Columns

Lawmaker Asks Constituents to Help ‘Dial Back’ Vitriol in Discourse

Royal visit to Scotland. Queen Elizabeth II speaks with Chairman at National Galleries of Scotland Ben Thomson during a visit to the Scottish National Portrait Gallery in Edinburgh. Picture date: Monday July 2, 2012. (Andrew Milligan/PA Wire)

WASHINGTON – Rep. Nanette Diaz Barragán (D-Calif.), co-president of the freshman class of the 115th Congress, recommended that Congress and the general public learn how to “disagree better” in political discourse but said the media often does not cover the acts of civility between House members.

“The bottom line is, we need to learn to disagree better. This is about making sure we respect each other and serve as role models,” Barragán said during a press conference Wednesday at which freshman members of Congress signed a “Commitment to Civility,” written by Rep. Mike Johnson (R-La.).

“I’m committed to recommitting to civility and I have to tell you, these guys show up and ladies show up, we give each other hugs. We talk to each other. It was kind of like what you saw on the ball field the other night [at the Congressional Baseball Game] but we do that every day in the House. The media doesn’t cover it. They don’t pan to that, but we do that. And some of my very close friends are my Republican colleagues and I am proud of that, and when I go to my district, I talk about that and I think we need to continue to do that,” she added.

Barragán said Congress must continue showing the public “that we are united, that we can disagree but we just have to learn to disagree better – in a civil way.”

The commitment reads, “We are dedicated to showing proper respect to one another and all others, encouraging productive dialogue and modeling civility in our public and private actions. While we may vehemently disagree on matters of law and policy, we will strive at all times to maintain collegiality and the honor of our office.”

Barragán, Johnson and Rep. Charlie Christ (D-Fla.) introduced legislation on Thursday that would make July 12 a “National Day of Civility.” The bill also “encourages a national campaign to promote civility in our schools, at work, and in our public spaces.”

Johnson explained why he decided to write the pledge back in January, and said Majority Whip Steve Scalise (R-La.) “loved the idea.” Scalise was shot June 14 during a GOP congressional baseball practice and is recovering in a D.C. hospital.

“We wanted to change the tone in Washington and we lamented that there’s this sort of vitriol in the culture and it’s been fueled really too often by vitriol in our politics and our public discourse, so we mutually committed together and amongst one another that we would do that differently, that we would try to raise the level of public discourse in this country, not only to change the tone in Washington, but to set an example for the generations of Americans that will follow us. Our mutual intent was to do what’s right by the American people regardless of party,” Johnson said at the press conference.
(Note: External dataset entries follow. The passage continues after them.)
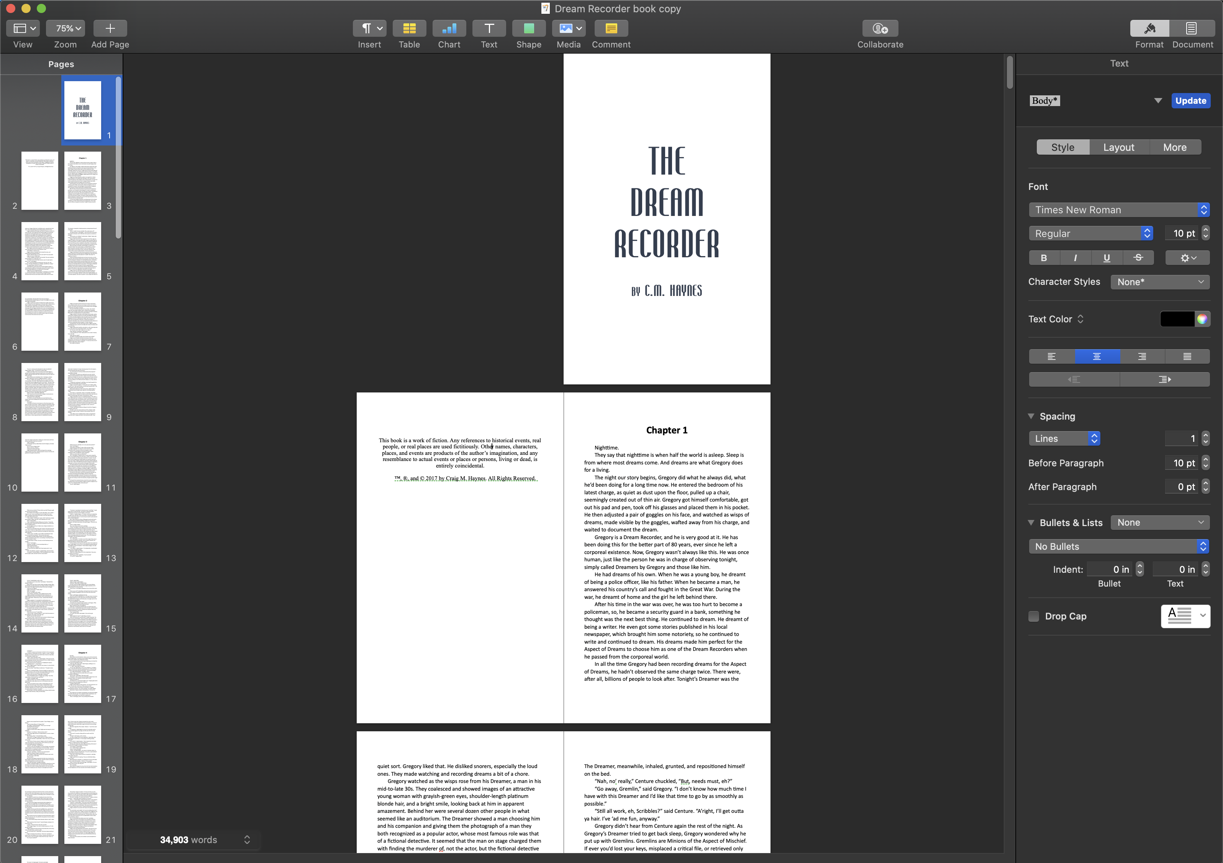Toggle bold formatting button
Screen dimensions: 1223x863
pyautogui.click(x=1044, y=258)
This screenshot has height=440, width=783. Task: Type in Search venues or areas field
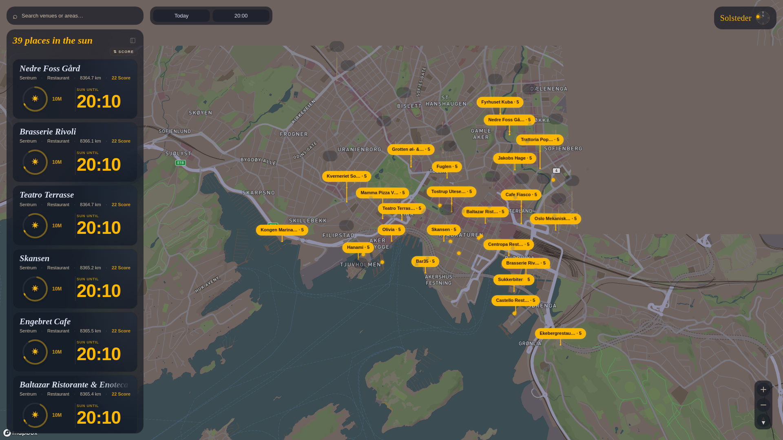77,16
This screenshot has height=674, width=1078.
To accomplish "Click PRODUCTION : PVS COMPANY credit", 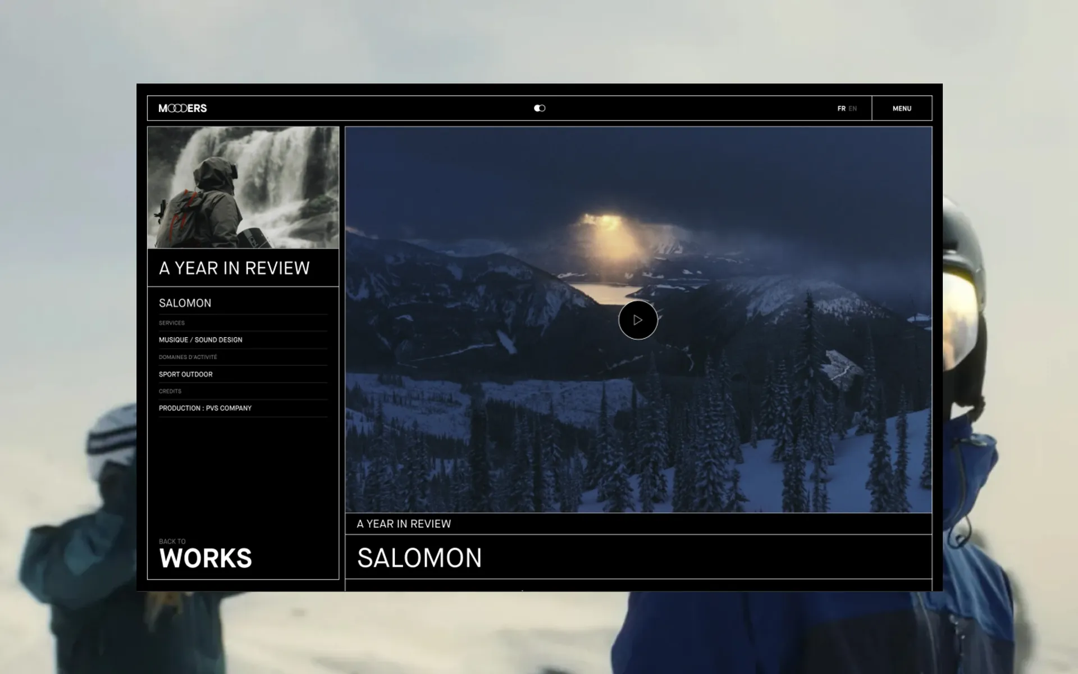I will click(205, 408).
“All of us can stand on our core principles and core philosophies. I’m one of the most conservative members of Congress but I know that when someone is arguing another point of view on a measure or a bill or another agenda item that they’re an American, too. They’re my fellow American. They’re my colleague and my brother or sister in that we regard, so we need to treat one another in that way and set the example,” he added.

Rep. Donald McEachin (D-Va.), co-president of the freshman class of the 115th Congress, said the Virginia congressional delegation is one of the few delegations that meet together on a monthly basis to “see how each other is doing” and discuss issues.

“It’s because we’ve been able to enter into a relationship with one another that I was able to take the stage with Rep. Dave Brat, a person I couldn’t disagree with more, but we were able to have a civil discourse,” he said. “I was absolutely shocked and stunned when I saw the television coverage of the shooting. I actually began to cry because I could just imagine the horror and the terror those folks were going through on that baseball field.”

McEachin said he has been “called Satan” and Rep. Tom Garrett (R-Va.) has been “threatened with his life.”

“Whether they voted for us or not, sometimes our constituents need to help us dial it back. There’s no reason to threaten Tom Garrett or his family and there’s no reason to call me Satan,” McEachin said. “As we go forward with this discussion, I hope you and the media will expand it beyond Congress but also to our constituents who we work for.”

Rep. Jack Bergman (R-Mich.) and Rep. Val Demings (D-Fla.), co-presidents of the freshman class, signed the commitment.